I sindacati: “Basta aperture selvagge”

Cgil, Cisl e Uil denunciano la forte precarietà del settore del commercio e gli effetti negativi della liberalizzazione

Cgil Cisl e Uil confermano la netta contrarietà alle aperture indiscriminate nel settore del commercio e chiedono alla Provincia autonoma di Trento di intervenire con una nuova legge che limiti la liberalizzazione degli orari. “La liberalizzazione non ha prodotto né un rilancio dei consumi né ha portato il commercio fuori dalla crisi. Anzi, ha solo peggiorato le condizioni dei lavoratori”, denunciano i segretari di categoria. In Trentino sono circa 30mila i dipendenti nel settore che vivono una situazione di forte precarietà. “Le disdette unilaterali sono sempre più frequenti – interviene Roland Caramelle della Filcams Cgil – le assunzioni sono al minimo sindacale, manca ogni regola minima di concertazione sulla programmazione delle aperture e degli orari di lavoro”.

A poco più di sei anni dalla liberalizzazione di orari e aperture, con il decreto Salva Italia del governo Monti, “l’unica certezza è che la crisi – aggiunge Lamberto Avanzo della Fisascat Cisl – ha profondamente cambiato le abitudini degli italiani, che spendono e consumano sempre meno a prescindere da quando le serrande dei negozi sono alzate. E tenere aperto sempre aumenta anche i costi a carico degli esercenti”. Insomma per i sindacati la liberalizzazione selvaggia è stata un fallimento su tutti i fronti. “È vero che si è creata una maggiore concorrenza – ammette Walter Largher della Uiltucs – che si è rovesciata però sui lavoratori, peggiorando le loro condizioni. Le nuove aperture non hanno prodotto una crescita dell’occupazione(nel 2016 si sono persi quasi 400 posti di lavoro ndr) e, tra le nuove assunzioni solo una parte sono coperte con contratti a tempo indeterminato, poi si ricorre al lavoro somministrato, ai voucher, a tutte le forme possibili di contratti a tempo determinato”.

La maggiore difficoltà denunciata da sempre più lavoratori è quella di conciliare la famiglia e i tempi lavoro. Tanto che ogni anno, sostengono i tre segretari “Circa 200 donne nel commercio danno le dimissioni per maternità. E' una fabbrica che sparisce nel silenzio”.

Per queste ragioni – illustrate in una lettera inviata all’assessore Alessandro Olivi – si chiede alla Provincia un segnale politico forte, passando dalla condivisione ai fatti con la presentazione di un disegno di legge che limniti le aperture festive e domenicali. “La Provincia in virtù delle prerogative dell'autonomia – precisa Largher – ha le competenze per farlo ed è tempo di agire con un iter legislativo. Non ci sono spazi per soluzioni diverse”.

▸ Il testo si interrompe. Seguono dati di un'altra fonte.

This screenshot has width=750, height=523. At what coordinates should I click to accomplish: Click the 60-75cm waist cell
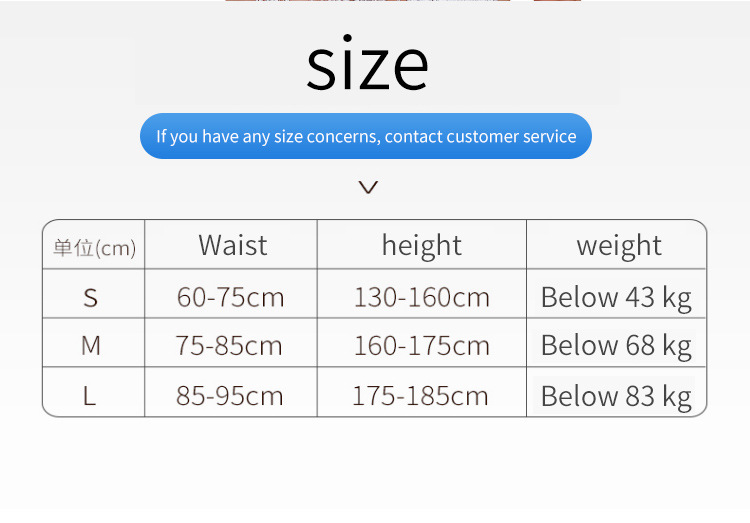(x=230, y=297)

Forti di questa convinzione chiedono di ispirarsi alle recenti decisioni assunte in altri territori, come in Friuli Venezia Giulia, dove sono stati fissati dei limiti alle aperture e definite le giornate festive in cui gli esercizi commerciali devono rimanere chiusi. “Tra l'altro il Tar si è già espresso positivamente rispetto a tale intervento – aggiunge Caramelle – in attesa di conoscere la sentenza del Consiglio di Stato (il prossimo 11 aprile) dopo il ricorso presentato da Confcommercio, sollecitiamo la Provincia ad accelerare il percorso di regolamentazione che limiti le aperture estive, tuteli il diritto al riposo dei lavoratori e anche i piccoli esercenti dalla concorrenza delle grandi catene commerciali”.

Sulla questione l'assessore provinciale allo sviluppo economico Alessandro Olivi si è detto più volte favorevole ad un cambiamento in questa direzione “Tuttavia ad oggi non si è mai riusciti ad aprire un tavolo di concertazione – concludono i sindacati – e un intervento legislativo non è più rinviabile”.